A cold dread washed over Sengoku as the implications hit him. With a trap like that waiting under the ice, even Kuzan's sea-freezing wouldn't have saved them from catastrophic losses.
Thank goodness that Darren boy still values our old ties, he thought. Otherwise…the consequences would have been unimaginable.
He stared across the wavering heat at the lone figure onshore, licked his dry lips, eased his fist open, and let out a slow, stale breath. Then he spun, rejoined the fray, and roared, eyes burning red:
"All Marines, maintain the coastal blockade! Current targets—Big Mom and Beast Kaido!"
The ranks answered with a thunder of voices, surging to encircle the two Emperors. Relief threaded through the charge.
As long as it isn't Vice Admiral Darren…what are Kaido and Big Mom compared to him?
"Come then, Kaido, Big Mom! Time to settle Miracle Island's score!" Sengoku barked. The doubt in his gaze cleared. He had read Darren's play.
Darren wouldn't raise a hand against the Marines—and they couldn't bring themselves to butcher him either. Yet the Government's orders left them no choice but to act.
Fine, then—drag Kaido and Big Mom here. Relieve the pressure on the fleet. And hand an Admiral another chance to shine.

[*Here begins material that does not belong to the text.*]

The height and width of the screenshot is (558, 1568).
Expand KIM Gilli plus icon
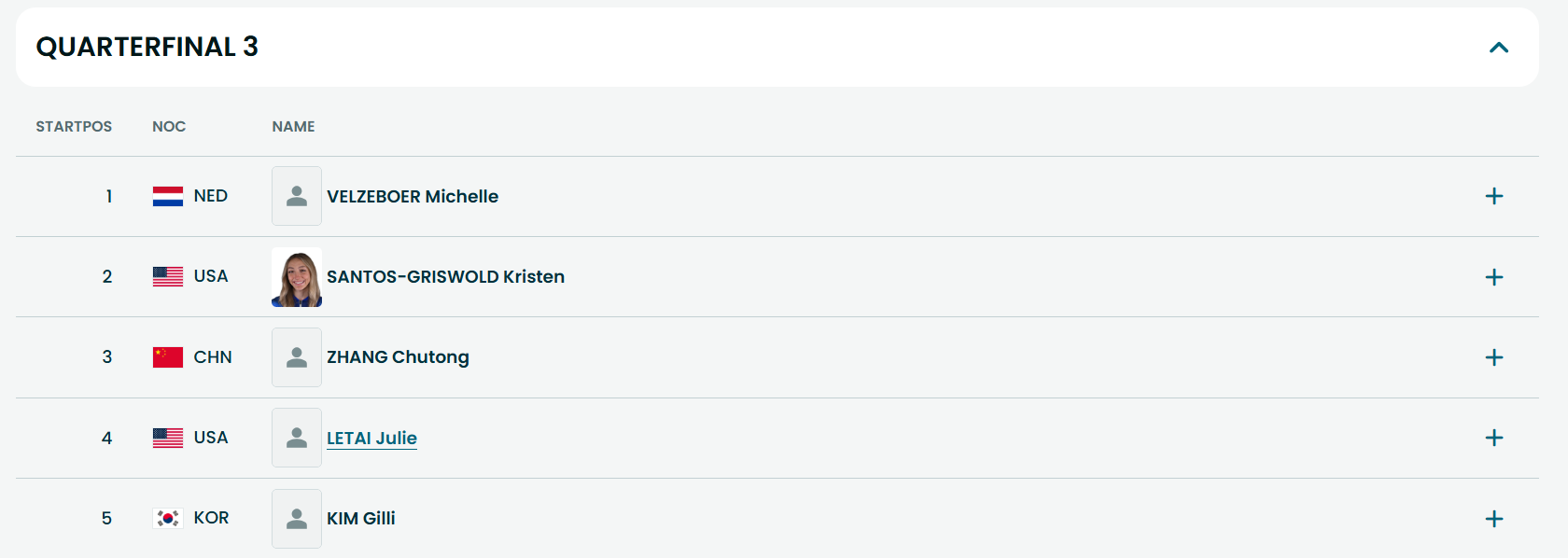tap(1493, 519)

The subjugation of Big Mom and Beast Kaido.
And, incidentally, a way out of this deadlock.
"You bastard…" Sengoku muttered, weariness edging the fury in his eyes. "Even now, you make me owe you this much…"
Golden radiance surged from him; his silhouette billowed and rose into a towering Daibutsu. With a thunderous bellow he hurled a shockwave at Big Mom.
"Great Buddha: Impact!"
"Mamamama! You've got spirit, Sengoku!" Big Mom crowed, drawing Napoleon in sword form and cleaving down with ruinous force.
"Emperor Sword: Shattering Edge!"
BOOM—!
Lightning-cracked shockwaves tore outward. The ice beneath them split and blew apart in glittering shards.
---
"Comrades…this is my final gift to you."
Amid the whirl of sparks, Darren watched the distant maelstrom of magma, ice, and thunder. A complicated smile touched his mouth.
From the moment he chose to butcher the Celestial Dragons, he'd known there was no way back. He'd branded himself the Government's mortal enemy: a world-class criminal to be hunted, captured, or quietly erased.
If those two maniacs hadn't bitten on his fabricated intel, the four Meito sleeping under the sea would have served as his answer to the fleet. Even if he couldn't sink them, he'd stall them—time enough to fortify the island.
Because for all his ruthlessness, he couldn't stomach drawing steel on old comrades. Not everyone had the madness to flip the table on the World Government, the Gorosei, the Celestial Dragons.
Marines carried too many chains—faith, duty, responsibility. Friends, families, children. Most people don't live for themselves alone. The Government would make pawns of all they loved.
Even if they were driven to turn their blades inward, it wouldn't be entirely their fault.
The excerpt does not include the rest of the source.